Problem details :: Repeat word for word the records from the line containing "Switch to the Timeline tab" through the end of the records, inclusive, and leave the pictures out of your answer.

○ ○ ○ ○ ○

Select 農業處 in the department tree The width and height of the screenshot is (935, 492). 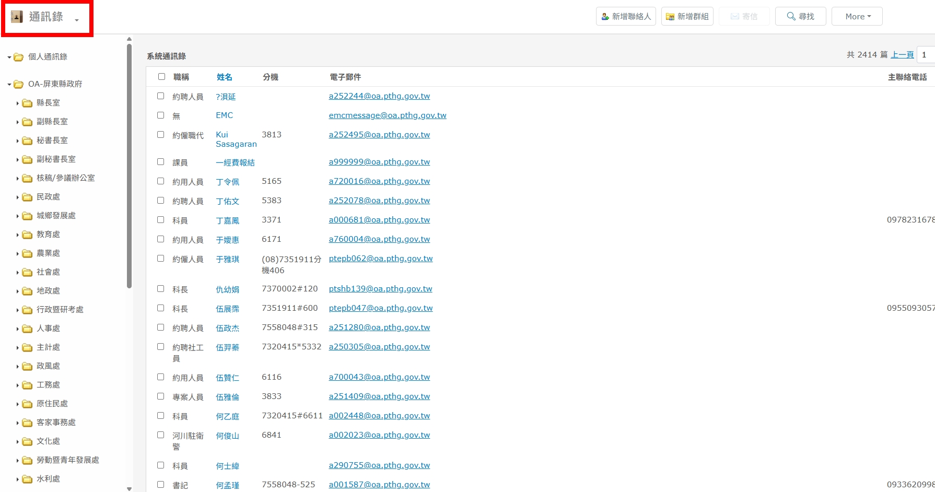tap(48, 253)
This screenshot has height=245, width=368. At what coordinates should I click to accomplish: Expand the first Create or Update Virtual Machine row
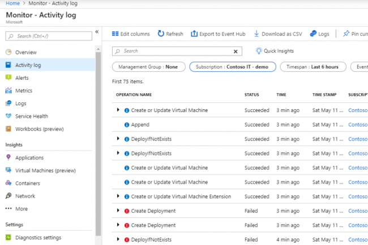coord(118,110)
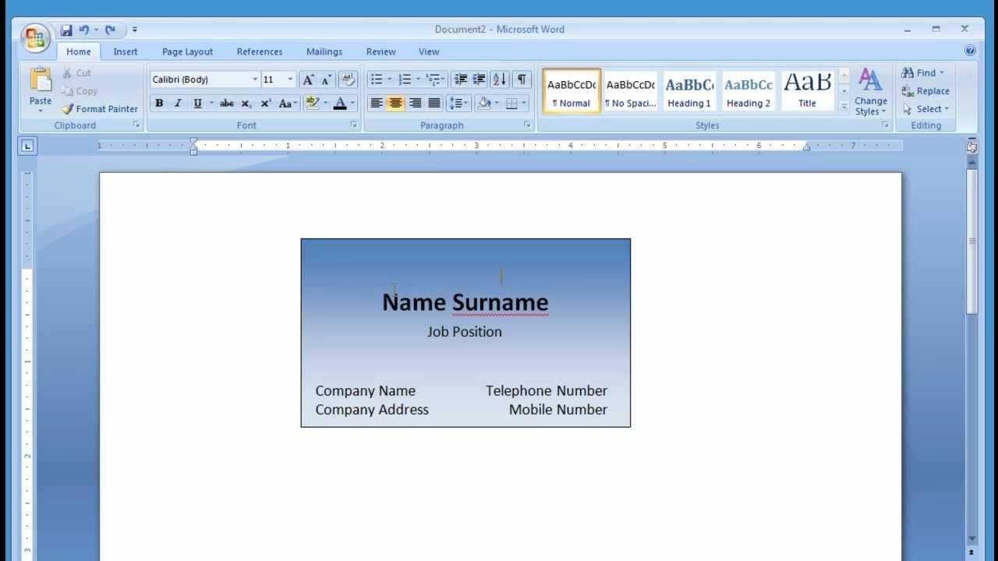The image size is (998, 561).
Task: Click the font color red A swatch
Action: [340, 103]
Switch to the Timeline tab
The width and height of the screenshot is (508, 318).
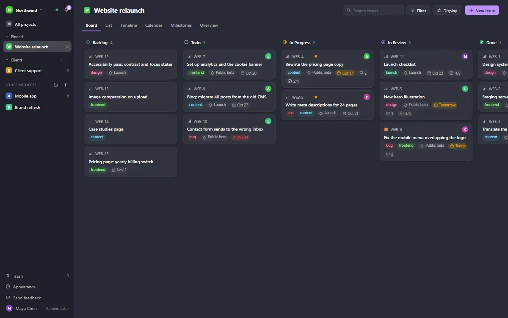(129, 25)
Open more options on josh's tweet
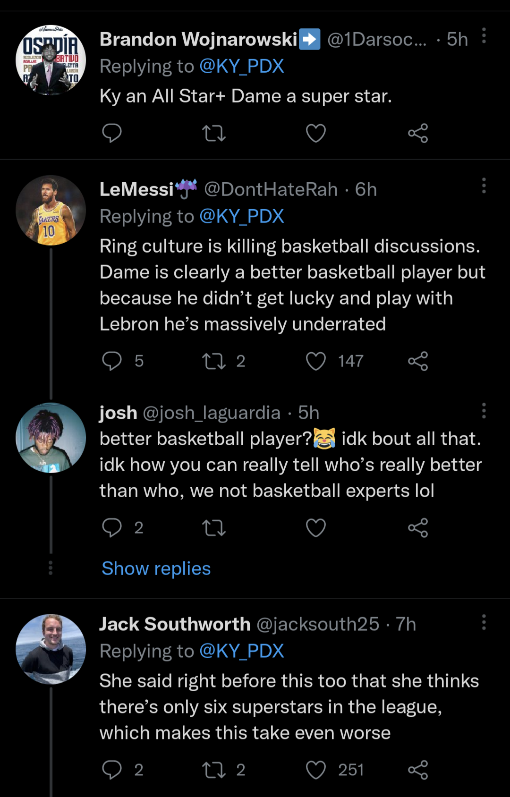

○ ○ ○ ○ ○

Written solution ::
Switch to the Timeline tab
The width and height of the screenshot is (508, 318).
(129, 25)
Open more options on josh's tweet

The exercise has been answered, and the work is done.